▶ **EXTRACTED RECORDS**
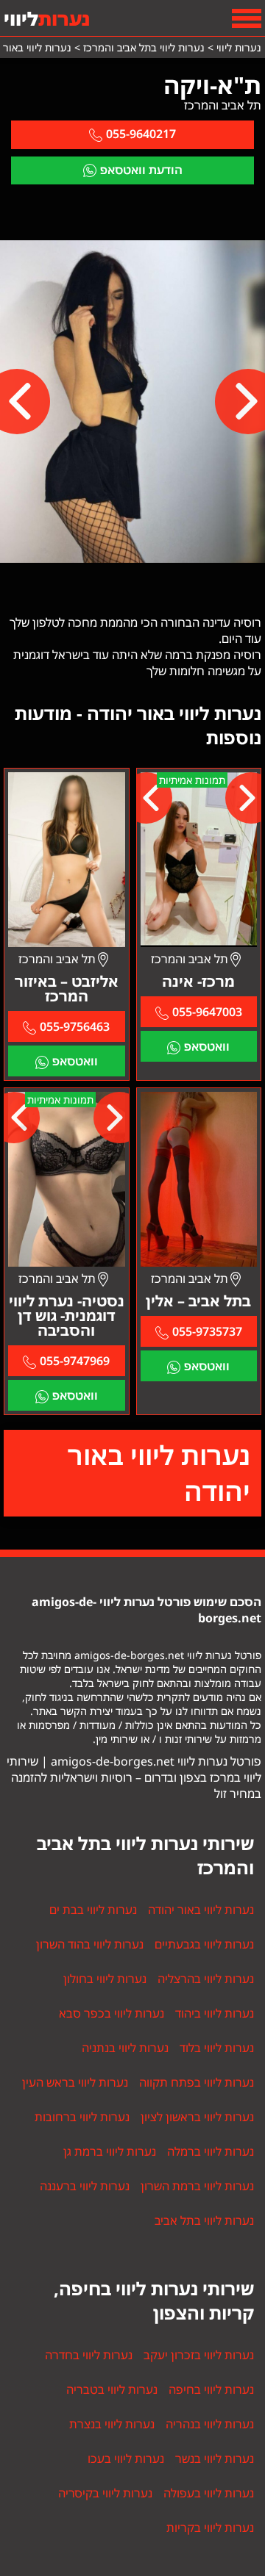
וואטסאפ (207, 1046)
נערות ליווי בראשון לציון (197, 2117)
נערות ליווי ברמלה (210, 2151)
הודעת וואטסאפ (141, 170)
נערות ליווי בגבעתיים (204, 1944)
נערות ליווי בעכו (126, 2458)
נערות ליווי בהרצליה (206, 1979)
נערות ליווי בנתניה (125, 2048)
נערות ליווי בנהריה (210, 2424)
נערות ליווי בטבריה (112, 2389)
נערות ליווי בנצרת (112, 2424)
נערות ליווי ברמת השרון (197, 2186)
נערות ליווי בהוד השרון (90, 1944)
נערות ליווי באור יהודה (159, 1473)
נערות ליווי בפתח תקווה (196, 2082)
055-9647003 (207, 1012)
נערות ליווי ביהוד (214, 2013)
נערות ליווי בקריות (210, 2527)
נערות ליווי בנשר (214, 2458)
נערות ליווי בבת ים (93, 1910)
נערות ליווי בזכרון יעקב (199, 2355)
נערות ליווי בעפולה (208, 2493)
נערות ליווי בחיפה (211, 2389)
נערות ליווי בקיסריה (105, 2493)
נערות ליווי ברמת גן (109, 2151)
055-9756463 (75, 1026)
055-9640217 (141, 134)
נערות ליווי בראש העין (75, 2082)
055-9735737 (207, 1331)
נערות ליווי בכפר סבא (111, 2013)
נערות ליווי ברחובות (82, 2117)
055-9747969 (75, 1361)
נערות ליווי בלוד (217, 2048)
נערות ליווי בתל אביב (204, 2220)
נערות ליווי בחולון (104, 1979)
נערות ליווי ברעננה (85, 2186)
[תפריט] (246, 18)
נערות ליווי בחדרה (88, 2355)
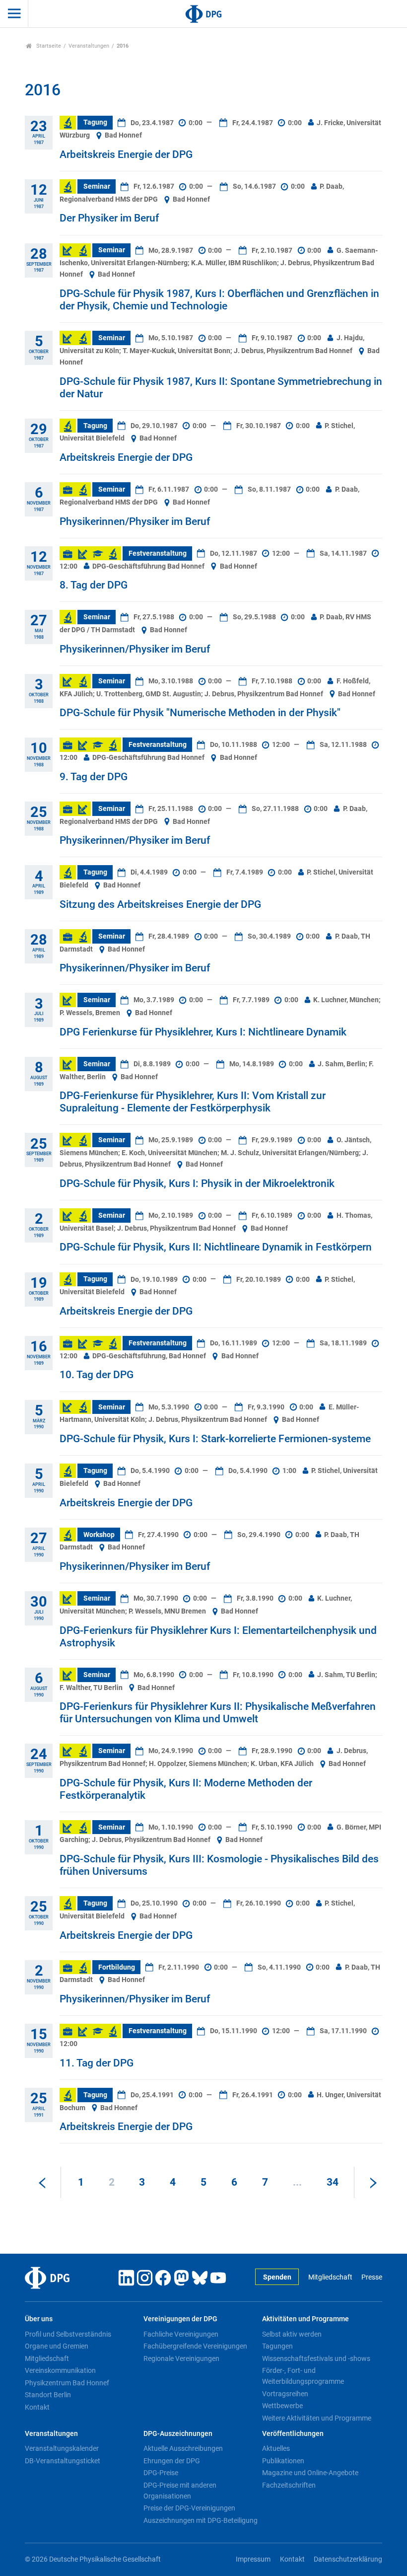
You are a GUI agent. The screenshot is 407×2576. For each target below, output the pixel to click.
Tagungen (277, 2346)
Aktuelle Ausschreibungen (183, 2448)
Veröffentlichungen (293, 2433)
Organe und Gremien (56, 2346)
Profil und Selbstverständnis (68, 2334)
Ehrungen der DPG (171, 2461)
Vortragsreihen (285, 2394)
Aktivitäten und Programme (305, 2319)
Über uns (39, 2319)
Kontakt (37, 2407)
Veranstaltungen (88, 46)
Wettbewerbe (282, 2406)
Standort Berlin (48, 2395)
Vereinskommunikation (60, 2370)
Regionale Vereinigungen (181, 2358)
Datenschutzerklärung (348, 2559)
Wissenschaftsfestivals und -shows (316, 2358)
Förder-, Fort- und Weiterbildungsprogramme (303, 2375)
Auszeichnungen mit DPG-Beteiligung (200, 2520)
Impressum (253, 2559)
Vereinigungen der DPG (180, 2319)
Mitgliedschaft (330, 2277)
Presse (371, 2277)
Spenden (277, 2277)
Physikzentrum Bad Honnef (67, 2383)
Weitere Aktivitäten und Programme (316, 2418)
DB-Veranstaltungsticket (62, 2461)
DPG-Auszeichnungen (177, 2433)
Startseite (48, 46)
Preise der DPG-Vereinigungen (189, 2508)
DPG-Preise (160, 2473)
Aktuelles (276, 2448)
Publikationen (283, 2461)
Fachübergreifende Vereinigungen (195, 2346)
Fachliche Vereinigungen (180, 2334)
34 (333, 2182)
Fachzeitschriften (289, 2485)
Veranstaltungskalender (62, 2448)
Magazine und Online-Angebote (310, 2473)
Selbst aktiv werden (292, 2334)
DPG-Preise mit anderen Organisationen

▶ **TRY IT**
Copy the lines above exactly. Start with the line containing "Impressum (253, 2559)", end with the line containing "Startseite (48, 46)", and include both.

▶ **WRITTEN REPLY**
Impressum (253, 2559)
Vereinigungen der DPG (180, 2319)
Mitgliedschaft (330, 2277)
Presse (371, 2277)
Spenden (277, 2277)
Physikzentrum Bad Honnef (67, 2383)
Weitere Aktivitäten und Programme (316, 2418)
DB-Veranstaltungsticket (62, 2461)
DPG-Auszeichnungen (177, 2433)
Startseite (48, 46)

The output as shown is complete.